Bob-SEN-1: The schedules that these interns were working on changed dramatically, so they weren’t working more than 16 hours but they were working almost every waking hour... and part of the reason for that is that the change in rules was not accompanied in most places by an increase in funding, so there was no one to really pick up that extra work. So they were doing essentially more work in the same amount of time.

SARAH:
That was Dr. Srijan Sen from Ann Arbor in Michigan, whose team analyzed surveys of 2,300 first-year residents in 51 programs before and after the 2011 regulations. In the second study, residents were randomly assigned to work shifts following either the 2003 or the 2011 rules. Both studies came to roughly the same conclusions.

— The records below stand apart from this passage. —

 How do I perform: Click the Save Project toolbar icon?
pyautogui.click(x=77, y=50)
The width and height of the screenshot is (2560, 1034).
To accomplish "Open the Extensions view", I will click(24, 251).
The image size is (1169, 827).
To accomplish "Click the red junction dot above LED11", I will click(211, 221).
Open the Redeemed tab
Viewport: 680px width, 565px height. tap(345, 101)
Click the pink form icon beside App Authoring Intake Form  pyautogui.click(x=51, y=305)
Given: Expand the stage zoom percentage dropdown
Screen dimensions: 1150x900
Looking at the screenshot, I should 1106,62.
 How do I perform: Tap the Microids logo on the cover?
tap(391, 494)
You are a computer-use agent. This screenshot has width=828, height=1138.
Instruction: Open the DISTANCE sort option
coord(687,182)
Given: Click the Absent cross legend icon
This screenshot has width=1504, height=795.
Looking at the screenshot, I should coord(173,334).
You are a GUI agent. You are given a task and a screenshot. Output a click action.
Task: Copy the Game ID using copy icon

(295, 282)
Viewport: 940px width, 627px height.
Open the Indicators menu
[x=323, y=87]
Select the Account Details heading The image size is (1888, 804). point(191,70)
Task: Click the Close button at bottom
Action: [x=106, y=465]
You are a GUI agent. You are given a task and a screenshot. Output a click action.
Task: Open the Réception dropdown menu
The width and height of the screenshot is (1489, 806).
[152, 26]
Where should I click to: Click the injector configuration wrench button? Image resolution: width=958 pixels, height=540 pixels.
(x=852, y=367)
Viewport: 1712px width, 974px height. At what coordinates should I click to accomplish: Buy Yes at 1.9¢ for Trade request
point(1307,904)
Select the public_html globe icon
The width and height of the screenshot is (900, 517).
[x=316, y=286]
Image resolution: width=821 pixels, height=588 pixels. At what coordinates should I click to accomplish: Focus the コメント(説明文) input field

Bob-SEN-2: These reforms that were meant to both improve education and the health of residents and their patients are having negative effects. So we have to find ways to tweak and change the system to really realize the benefit that we’d hoped with these reforms.

SARAH:
Dr Srijan Sen from Ann Arbor, MI.

BREVE 1 Sur fond musical
 
PETER:
Finally, in brief: Variants at a gene locus known as 17q21 were associated with asthma in children who’d had rhinovirus wheezing illnesses in early childhood but not those who had respiratory syncytial virus. And these variants were also associated with expression of two genes at this locus. The paper on this in a New England Journal of Medicine notes that the expression levels of both genes was also found to have increased in response to rhinovirus stimulation — and the authors say these findings underscore the need to consider both environment and genetic factors when looking at the complex mechanisms leading to asthma.

And…
BREVE 2

Platelet rich plasma therapy added to the standard administration of bupivacaine and epinephrine proved superior for managing the pain and tenderness associated with tennis elbow compared to bupivacaine and epinephrine given alone. These are the results of a randomized prospective study presented at the annual meeting of the American Association of Orthopedic Surgeons, in Chicago last week.